#### [WORK TO BE COMPLETED]
Select from the data all lines with the word "computer".

Stored items

· · ·

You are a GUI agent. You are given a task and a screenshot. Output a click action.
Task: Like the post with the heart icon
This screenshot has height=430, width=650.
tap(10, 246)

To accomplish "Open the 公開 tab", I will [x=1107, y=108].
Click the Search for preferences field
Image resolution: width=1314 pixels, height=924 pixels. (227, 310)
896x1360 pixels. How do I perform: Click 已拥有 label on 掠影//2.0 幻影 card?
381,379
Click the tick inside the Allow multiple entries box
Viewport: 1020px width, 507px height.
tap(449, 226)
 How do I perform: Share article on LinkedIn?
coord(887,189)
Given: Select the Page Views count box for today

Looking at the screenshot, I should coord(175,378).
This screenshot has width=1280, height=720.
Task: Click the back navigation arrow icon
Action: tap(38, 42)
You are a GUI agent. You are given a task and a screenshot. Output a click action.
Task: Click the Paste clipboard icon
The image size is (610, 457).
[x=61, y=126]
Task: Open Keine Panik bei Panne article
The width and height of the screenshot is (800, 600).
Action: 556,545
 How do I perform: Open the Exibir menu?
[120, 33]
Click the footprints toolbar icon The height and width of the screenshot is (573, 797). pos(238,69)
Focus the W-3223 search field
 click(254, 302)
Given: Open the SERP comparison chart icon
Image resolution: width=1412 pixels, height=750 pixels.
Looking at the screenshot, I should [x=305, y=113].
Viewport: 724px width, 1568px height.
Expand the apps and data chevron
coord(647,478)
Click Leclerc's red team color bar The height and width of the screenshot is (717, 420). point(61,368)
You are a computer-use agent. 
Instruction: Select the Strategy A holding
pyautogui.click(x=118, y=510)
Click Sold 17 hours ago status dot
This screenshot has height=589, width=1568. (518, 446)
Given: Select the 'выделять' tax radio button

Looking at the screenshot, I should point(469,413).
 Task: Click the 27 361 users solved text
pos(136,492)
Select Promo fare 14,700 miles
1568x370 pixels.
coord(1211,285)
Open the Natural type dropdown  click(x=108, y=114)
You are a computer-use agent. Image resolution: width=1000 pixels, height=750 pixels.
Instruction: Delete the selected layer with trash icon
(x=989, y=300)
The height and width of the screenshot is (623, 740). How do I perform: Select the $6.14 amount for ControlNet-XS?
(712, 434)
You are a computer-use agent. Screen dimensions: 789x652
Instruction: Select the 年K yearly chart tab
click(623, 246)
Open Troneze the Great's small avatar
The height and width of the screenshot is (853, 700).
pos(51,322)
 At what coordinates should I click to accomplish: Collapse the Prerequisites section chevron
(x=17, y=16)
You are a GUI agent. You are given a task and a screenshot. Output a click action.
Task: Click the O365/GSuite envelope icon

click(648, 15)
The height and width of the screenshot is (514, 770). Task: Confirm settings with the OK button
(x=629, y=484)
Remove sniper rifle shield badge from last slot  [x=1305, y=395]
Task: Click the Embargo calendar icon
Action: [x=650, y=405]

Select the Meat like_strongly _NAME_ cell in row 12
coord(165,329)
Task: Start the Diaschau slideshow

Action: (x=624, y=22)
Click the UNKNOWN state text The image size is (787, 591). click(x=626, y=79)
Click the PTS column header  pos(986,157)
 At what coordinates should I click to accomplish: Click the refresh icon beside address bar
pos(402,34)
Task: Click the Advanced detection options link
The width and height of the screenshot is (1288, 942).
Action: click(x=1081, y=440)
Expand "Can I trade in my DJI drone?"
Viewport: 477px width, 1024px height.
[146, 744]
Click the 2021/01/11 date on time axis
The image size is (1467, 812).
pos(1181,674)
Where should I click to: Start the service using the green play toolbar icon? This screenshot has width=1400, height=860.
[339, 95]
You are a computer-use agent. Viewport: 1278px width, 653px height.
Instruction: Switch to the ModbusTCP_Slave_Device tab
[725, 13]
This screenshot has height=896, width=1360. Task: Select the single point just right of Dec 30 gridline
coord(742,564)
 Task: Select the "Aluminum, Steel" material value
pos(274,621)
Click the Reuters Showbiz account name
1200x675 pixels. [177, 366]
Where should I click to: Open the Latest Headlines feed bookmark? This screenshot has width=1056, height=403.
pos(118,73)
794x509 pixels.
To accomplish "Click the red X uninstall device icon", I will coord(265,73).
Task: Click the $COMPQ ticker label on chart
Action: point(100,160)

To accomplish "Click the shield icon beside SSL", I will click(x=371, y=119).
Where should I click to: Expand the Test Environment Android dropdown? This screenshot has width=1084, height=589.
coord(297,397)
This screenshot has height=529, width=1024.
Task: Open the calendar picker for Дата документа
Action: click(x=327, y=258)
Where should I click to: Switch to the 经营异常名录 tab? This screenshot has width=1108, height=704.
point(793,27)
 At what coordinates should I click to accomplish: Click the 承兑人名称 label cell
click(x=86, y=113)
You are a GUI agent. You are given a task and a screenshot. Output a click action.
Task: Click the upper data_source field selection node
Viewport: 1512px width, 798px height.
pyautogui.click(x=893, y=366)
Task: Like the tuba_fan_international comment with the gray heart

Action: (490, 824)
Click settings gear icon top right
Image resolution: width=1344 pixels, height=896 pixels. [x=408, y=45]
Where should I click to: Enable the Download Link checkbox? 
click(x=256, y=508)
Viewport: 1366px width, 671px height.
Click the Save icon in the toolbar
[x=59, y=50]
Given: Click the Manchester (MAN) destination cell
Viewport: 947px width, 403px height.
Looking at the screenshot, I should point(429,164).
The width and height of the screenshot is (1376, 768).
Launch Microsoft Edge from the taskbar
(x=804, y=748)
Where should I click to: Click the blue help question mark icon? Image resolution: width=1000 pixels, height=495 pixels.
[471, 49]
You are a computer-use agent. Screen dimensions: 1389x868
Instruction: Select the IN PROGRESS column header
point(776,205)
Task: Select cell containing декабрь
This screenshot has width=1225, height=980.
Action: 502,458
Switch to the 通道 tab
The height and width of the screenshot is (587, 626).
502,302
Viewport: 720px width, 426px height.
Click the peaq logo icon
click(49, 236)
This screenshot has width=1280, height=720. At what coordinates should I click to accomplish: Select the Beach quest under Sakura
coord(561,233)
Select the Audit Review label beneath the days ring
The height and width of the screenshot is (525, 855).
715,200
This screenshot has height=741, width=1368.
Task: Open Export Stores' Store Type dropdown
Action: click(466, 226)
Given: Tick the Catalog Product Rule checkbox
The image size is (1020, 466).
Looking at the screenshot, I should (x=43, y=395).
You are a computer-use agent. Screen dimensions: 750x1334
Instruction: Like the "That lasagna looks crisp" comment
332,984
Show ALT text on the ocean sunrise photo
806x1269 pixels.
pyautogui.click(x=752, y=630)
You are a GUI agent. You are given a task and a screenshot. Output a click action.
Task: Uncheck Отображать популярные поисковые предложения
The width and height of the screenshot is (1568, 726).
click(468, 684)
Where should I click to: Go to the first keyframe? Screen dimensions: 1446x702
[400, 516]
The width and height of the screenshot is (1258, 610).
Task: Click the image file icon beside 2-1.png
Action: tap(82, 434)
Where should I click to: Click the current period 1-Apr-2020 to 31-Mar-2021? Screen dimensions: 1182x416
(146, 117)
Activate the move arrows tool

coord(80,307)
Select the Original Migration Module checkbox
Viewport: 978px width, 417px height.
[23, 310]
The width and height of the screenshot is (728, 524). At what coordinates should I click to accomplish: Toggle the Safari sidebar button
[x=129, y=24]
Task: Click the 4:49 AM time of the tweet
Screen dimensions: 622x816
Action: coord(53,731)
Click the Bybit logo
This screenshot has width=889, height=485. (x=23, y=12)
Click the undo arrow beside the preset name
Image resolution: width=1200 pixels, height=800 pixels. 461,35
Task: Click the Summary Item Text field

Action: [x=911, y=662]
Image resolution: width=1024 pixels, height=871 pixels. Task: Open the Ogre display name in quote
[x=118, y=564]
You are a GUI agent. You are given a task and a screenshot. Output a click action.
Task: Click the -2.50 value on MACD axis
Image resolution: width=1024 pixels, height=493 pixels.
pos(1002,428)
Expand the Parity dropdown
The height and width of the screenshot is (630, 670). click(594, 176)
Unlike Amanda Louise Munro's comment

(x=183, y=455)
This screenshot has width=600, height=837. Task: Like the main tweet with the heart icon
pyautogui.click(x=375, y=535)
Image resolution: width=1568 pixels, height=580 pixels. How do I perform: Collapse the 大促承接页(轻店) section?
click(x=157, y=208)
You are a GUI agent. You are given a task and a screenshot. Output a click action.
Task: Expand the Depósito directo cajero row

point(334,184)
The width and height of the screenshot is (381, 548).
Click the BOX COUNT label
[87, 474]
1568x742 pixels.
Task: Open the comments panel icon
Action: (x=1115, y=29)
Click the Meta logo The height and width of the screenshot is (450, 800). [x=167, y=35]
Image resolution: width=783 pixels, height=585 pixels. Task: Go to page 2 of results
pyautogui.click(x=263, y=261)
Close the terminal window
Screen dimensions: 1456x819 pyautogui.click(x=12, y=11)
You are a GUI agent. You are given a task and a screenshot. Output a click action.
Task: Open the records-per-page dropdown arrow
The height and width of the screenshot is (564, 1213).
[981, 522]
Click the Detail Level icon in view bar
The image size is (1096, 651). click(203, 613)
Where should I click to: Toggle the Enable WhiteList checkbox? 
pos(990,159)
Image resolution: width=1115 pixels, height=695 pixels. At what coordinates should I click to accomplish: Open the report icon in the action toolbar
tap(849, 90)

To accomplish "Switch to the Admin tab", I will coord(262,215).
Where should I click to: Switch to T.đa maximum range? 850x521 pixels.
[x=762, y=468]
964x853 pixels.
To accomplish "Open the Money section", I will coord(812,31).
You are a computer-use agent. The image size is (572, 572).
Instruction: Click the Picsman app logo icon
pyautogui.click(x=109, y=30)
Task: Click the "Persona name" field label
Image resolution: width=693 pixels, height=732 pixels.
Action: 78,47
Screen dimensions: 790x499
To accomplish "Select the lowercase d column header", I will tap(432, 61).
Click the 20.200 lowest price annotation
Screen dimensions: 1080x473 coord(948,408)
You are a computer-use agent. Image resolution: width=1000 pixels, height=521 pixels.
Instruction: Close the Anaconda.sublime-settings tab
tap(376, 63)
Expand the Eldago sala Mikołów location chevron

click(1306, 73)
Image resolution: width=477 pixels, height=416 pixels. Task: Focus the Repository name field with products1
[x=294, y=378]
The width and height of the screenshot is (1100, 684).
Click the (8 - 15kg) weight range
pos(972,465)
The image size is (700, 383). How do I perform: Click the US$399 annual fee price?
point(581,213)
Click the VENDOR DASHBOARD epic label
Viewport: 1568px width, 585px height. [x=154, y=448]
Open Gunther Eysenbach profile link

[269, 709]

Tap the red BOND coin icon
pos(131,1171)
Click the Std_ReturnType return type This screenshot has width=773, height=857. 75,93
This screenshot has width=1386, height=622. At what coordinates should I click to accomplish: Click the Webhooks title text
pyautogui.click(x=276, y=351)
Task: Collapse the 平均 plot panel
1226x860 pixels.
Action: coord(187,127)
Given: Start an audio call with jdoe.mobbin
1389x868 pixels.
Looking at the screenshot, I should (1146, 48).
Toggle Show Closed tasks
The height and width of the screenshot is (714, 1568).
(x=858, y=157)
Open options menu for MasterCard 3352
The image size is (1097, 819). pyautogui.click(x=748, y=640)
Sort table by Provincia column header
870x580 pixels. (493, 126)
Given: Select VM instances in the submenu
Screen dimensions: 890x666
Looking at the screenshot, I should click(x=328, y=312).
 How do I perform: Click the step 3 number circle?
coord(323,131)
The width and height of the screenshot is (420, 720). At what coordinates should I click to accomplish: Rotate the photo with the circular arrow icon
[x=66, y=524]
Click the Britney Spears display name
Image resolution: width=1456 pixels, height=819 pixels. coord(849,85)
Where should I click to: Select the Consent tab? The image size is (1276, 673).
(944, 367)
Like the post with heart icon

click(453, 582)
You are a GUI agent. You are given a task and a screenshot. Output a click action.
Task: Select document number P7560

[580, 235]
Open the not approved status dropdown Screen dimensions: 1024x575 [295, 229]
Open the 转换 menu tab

· · ·

#### [EXERCISE RESPONSE]
You are a computer-use agent. 
You are a computer-use agent. Image resolution: width=1000 pixels, height=750 pixels.
You are a computer-use agent. Screen dimensions: 789x652
You are a computer-use agent. Viewport: 1278px width, 653px height.
You are a computer-use agent. Screen dimensions: 1389x868
You are a computer-use agent. Screen dimensions: 750x1334
You are a computer-use agent. The image size is (572, 572).
You are a computer-use agent. Image resolution: width=1000 pixels, height=521 pixels.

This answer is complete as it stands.